Video: Camron Muriwai and Ana Sadlier: Bronchiectasis Foundation I NZ Respiratory Conference 2015
(Asthma Foundation NZ, 2015)
Chloe's story
Chloe is a fun-loving 4-year-old who was diagnosed with bronchiectasis at 3 years old in August 2016. As an infant, she experienced repeated chest and breathing issues and had multiple admissions to hospital with bronchiolitis. At the age of 2, she was diagnosed with asthma. Then a severe case of influenza in July 2015 further damaged her lungs and it took 2 months for her to recover. A visit to Starship hospital in August 2016 confirmed Chloe now had bronchiectasis.
Katie was diagnosed with bronchiectasis at the age of 8 years old. This followed 7 bouts of pneumonia during the 15 months before this.
"In February 2013 we met Esther-Jordan Muriwai. She had bronchiectasis too. Sometimes we were both sick and in hospital at the same time so we visited each other. Esther told me that if I don’t do my physio I would end up very sick like she was. She encouraged me to do my daily physio and medications. Esther showed me that I can do anything I want to do in my life … I don’t need to let my lung disease stop me from doing things, especially when I am well. Having bronchiectasis doesn’t mean you have to be left out of things.
"To help me stay well I take medication and inhalers, and do twice-daily physio and nebuliser. Sometimes I don’t want to do my physio but I know I have to otherwise I get sicker and go into hospital more often. And this means I miss out on fun things in life like horse riding, swimming lessons, hanging out with my friends, going to school and going to Girl Guides."
Katie and her family worked with Esther talking to newspapers and television and continue to work hard to raise awareness of bronchiectasis.
Video: A 'pretty normal life' – Julie Blamires' research into young people living with bronchiectasis
This short video reports the findings from a qualitative study where she interviewed 15 young people with bronchiectasis. They described what their life was like and what was most important to them.
(Julie Blamires, NZ, 2021)
Video: Bronchiectasis – 3 part video series (Edward and Piri's stories)
In this 3 part video series Edward learns that he has bronchiectasis, a disease which his grandfather died from at a young age. Meanwhile 17 year old Piri's whanau have gathered at Starship hospital to try to convince him to be proactive about getting to hospital as soon as his bronchiectasis symptoms re-appear.
Although bronchiectasis is the rarest of the indicator conditions, the bronchiectasis hospitalisation rate increased by a significant 45% over the study period. Mortality rates increased by 88%.

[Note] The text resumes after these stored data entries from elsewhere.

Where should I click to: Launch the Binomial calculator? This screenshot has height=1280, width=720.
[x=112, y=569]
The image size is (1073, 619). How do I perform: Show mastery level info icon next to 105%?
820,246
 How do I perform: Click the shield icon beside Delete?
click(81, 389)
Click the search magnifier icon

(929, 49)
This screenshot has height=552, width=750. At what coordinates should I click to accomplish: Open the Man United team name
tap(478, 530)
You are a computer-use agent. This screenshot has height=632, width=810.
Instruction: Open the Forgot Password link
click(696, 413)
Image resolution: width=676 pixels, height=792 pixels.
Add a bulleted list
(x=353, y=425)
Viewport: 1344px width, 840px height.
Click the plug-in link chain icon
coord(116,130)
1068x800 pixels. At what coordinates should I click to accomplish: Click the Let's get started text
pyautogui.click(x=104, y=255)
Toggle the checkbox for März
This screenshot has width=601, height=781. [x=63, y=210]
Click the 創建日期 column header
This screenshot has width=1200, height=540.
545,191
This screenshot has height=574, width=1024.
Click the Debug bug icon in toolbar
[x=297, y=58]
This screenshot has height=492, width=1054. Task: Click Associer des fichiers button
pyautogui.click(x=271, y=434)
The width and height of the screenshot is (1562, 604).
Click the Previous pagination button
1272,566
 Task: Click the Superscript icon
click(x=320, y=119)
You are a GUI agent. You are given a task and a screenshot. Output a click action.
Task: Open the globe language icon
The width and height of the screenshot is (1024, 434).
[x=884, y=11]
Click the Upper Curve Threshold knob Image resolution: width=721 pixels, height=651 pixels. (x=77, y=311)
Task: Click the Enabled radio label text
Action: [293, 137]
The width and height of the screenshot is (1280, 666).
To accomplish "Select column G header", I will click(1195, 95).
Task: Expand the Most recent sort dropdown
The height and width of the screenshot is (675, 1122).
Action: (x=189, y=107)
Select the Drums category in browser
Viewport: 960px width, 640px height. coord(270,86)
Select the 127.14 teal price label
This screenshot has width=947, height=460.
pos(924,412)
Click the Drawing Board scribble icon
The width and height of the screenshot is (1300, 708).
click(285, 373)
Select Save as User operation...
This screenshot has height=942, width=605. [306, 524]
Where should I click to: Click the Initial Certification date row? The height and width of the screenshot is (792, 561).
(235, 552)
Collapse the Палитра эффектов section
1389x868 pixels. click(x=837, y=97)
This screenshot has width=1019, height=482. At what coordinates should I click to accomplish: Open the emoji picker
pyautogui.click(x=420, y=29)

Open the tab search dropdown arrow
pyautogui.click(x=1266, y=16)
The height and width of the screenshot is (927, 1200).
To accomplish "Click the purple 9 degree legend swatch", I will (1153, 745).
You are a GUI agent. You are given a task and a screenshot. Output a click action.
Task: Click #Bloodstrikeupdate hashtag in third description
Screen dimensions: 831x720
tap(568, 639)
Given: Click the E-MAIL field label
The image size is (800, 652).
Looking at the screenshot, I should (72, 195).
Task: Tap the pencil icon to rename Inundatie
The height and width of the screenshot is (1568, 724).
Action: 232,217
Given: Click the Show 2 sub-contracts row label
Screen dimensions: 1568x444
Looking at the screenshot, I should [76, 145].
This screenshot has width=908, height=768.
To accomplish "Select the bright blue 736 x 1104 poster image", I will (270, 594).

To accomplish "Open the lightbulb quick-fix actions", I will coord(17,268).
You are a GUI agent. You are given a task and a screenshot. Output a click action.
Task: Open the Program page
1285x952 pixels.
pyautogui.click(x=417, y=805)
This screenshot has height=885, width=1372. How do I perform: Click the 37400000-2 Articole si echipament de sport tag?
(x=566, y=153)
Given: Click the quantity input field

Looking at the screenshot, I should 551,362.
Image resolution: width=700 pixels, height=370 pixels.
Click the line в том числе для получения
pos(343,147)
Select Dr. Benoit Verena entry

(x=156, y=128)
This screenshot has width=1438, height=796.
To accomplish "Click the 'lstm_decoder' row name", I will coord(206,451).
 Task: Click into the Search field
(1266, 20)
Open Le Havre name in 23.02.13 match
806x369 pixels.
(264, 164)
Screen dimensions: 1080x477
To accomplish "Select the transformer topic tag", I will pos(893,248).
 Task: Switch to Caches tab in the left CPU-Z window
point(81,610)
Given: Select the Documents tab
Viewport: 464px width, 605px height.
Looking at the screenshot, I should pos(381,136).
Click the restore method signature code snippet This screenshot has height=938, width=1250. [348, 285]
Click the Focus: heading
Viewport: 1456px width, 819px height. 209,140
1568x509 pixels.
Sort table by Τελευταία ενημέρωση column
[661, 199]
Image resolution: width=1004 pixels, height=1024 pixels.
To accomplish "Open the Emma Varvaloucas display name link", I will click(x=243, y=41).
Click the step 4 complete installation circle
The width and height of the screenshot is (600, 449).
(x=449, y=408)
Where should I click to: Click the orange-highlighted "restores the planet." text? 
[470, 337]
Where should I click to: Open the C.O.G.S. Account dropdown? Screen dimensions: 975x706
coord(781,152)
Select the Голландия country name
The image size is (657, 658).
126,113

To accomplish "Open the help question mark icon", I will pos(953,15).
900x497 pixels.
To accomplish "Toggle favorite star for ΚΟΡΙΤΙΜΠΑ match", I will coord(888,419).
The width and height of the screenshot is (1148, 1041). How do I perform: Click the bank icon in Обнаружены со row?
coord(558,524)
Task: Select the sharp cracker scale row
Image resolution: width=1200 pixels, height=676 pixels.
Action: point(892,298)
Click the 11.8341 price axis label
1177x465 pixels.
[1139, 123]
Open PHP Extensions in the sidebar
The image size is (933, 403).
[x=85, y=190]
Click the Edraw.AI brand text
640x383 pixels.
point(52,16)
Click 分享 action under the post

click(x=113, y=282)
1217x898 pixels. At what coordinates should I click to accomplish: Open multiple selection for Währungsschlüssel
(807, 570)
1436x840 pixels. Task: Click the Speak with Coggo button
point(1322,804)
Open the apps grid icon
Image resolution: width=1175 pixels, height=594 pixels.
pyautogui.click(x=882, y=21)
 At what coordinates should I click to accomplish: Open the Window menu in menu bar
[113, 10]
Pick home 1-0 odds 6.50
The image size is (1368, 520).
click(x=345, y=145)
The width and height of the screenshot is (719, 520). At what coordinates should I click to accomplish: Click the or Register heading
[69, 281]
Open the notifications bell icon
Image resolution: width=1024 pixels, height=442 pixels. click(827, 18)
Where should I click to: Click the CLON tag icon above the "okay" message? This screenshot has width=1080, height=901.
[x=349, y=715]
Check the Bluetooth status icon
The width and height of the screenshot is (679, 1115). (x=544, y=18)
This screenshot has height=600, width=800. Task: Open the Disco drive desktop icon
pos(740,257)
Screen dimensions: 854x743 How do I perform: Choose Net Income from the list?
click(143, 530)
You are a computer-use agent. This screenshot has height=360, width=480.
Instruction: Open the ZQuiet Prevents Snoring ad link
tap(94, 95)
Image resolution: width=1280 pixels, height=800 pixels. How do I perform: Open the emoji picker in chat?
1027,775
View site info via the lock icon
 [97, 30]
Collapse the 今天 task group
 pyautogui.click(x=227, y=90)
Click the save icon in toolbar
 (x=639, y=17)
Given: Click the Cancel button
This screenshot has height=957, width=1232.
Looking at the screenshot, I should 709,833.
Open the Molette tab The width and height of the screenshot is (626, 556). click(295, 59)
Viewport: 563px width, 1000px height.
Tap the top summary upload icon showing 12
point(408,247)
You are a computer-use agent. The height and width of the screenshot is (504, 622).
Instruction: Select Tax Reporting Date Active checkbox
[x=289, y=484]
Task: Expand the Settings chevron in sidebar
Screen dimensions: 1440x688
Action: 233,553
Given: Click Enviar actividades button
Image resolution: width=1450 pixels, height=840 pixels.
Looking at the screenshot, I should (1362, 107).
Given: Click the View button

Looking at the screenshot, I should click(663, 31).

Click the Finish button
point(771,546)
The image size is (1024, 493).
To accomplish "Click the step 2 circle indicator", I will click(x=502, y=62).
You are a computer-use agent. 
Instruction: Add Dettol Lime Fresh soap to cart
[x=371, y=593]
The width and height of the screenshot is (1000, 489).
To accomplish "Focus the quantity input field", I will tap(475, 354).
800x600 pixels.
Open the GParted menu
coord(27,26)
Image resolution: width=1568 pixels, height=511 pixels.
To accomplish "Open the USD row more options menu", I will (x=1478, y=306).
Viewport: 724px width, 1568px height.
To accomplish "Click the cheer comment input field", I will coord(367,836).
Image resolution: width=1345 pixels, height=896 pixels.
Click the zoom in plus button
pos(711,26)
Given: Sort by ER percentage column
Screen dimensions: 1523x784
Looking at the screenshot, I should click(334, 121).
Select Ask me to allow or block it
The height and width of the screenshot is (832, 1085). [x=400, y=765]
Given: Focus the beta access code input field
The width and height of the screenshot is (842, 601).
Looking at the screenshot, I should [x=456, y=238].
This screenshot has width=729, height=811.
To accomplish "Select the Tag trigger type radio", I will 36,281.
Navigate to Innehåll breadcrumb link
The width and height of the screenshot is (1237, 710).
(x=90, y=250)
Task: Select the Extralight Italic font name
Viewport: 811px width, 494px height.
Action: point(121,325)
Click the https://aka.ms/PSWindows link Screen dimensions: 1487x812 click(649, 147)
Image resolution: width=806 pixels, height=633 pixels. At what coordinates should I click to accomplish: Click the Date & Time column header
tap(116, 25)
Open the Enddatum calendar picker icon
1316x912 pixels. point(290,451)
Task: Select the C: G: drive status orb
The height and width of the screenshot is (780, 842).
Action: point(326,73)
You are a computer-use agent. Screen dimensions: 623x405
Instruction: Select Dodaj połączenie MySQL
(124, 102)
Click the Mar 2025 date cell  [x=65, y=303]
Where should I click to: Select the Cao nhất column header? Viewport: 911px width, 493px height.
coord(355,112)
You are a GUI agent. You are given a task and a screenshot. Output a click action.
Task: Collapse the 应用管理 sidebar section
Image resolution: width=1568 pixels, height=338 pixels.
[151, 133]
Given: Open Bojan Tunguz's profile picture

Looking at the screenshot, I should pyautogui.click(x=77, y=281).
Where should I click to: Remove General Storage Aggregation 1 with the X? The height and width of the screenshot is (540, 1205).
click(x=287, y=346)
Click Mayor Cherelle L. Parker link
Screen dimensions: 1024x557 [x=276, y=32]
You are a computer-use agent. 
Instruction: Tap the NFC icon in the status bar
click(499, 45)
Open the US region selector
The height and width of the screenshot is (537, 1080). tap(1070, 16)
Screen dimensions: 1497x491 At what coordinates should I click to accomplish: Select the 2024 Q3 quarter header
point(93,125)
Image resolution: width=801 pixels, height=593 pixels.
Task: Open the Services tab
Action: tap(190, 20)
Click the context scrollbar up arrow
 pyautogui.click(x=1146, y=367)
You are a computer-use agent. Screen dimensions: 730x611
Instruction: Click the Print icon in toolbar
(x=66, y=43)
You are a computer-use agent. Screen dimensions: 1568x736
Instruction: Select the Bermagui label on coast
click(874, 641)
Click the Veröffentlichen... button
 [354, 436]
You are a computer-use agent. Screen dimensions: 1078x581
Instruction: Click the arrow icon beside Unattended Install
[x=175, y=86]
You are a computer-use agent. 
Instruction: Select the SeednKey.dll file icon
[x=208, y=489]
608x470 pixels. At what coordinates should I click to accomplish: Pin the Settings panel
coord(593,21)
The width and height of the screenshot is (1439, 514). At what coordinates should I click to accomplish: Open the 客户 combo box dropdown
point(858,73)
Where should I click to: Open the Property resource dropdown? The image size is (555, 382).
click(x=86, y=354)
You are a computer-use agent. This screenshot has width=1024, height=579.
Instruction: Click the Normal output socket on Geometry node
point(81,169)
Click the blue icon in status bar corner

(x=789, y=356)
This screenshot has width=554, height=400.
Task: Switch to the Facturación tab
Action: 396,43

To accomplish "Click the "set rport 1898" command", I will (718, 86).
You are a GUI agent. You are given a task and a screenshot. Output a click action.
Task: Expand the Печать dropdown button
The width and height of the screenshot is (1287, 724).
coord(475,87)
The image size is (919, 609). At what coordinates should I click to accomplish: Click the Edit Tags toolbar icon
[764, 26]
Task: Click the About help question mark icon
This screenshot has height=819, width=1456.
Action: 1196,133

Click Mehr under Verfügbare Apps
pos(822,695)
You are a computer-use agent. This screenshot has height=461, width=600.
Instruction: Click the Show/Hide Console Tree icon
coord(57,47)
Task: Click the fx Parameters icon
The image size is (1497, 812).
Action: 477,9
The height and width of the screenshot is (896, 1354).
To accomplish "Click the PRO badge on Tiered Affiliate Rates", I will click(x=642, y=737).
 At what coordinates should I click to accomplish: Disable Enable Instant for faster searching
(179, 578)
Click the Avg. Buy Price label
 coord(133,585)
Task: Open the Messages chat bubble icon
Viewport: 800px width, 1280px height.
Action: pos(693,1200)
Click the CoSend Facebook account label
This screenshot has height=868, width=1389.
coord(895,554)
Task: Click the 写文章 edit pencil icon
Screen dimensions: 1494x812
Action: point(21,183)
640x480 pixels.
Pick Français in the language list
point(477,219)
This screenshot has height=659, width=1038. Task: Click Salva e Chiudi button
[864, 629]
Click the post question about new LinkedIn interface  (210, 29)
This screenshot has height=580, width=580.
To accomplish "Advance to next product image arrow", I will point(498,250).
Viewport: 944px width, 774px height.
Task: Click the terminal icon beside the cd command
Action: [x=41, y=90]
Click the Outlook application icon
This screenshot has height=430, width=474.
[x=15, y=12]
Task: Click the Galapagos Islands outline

Being of Māori or Pacific ethnicity was a significant risk factor for bronchiectasis hospitalisation and death, and Asian mortality rates were also higher than non-MPA. The greatest disparity in hospitalisations by age and ethnicity was for Pacific peoples aged over 65 years, whose bronchiectasis hospitalisation rates of 490.5 per 100,000 were 5.94 times higher than for non-MPA. Overall, Pacific peoples were 6.2 times more likely to be hospitalised for bronchiectasis than non-MPA, and Māori were 3.8 times more likely to be hospitalised, while Asian peoples rates were not significantly different. Mortality differences were similar for Māori and Pacific, but 1.7 times the non-MPA rate for Asian peoples.
Bronchiectasis also showed strong socio-economic disparity, with hospitalisation rates 2.5 times higher in the most deprived compared to the least deprived neighbourhoods, and mortality rates 1.8 times higher. The hospitalisation rate increase for the most deprived quintile was steepest for Māori.